EXERCISE OBJECTIVE
Only the lines from the one containing "Screen dimensions: 852x670" through the end of the entries should be returned, exactly as they are, with the pictures omitted.

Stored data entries
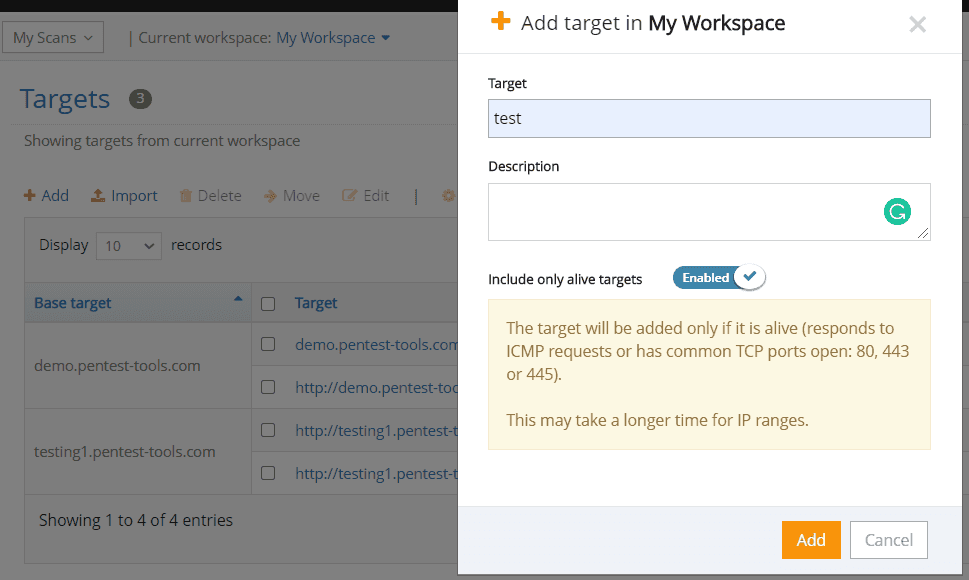Screen dimensions: 969x580
Task: Click the Move arrow icon
Action: [x=270, y=195]

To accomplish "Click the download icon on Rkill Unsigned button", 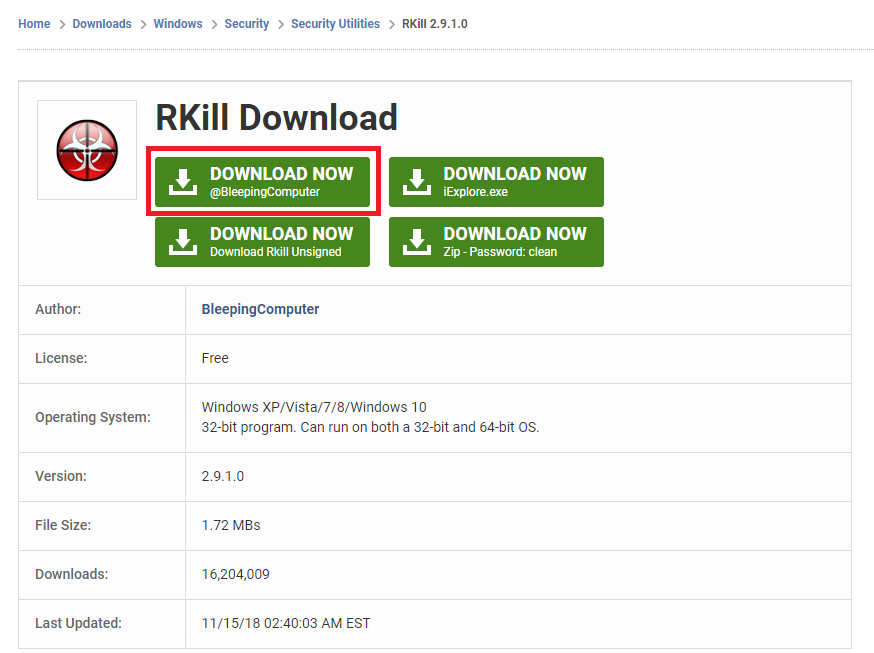I will pyautogui.click(x=183, y=241).
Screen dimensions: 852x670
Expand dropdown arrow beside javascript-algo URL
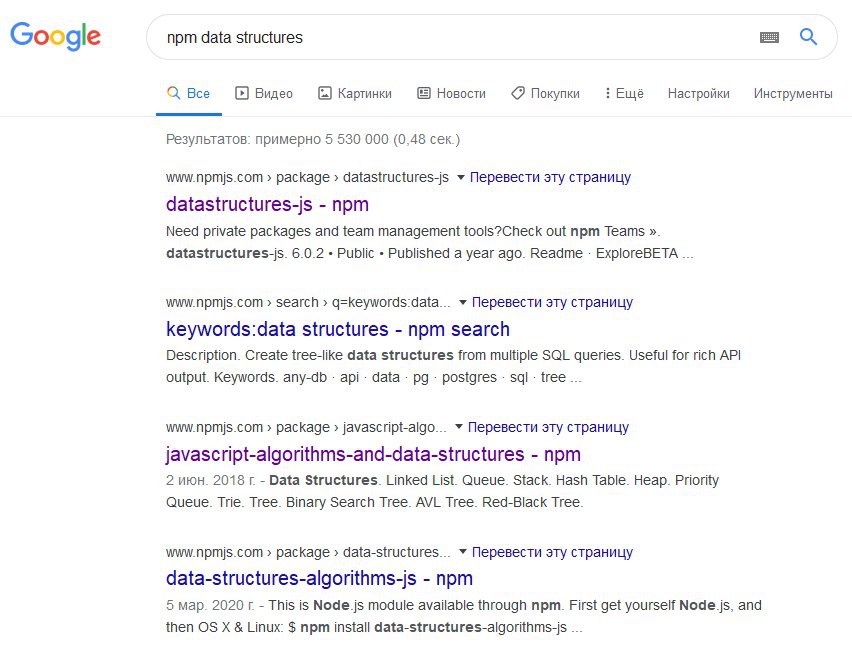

TASK SOLUTION
Screen dimensions: 852x670
Expand dropdown arrow beside javascript-algo URL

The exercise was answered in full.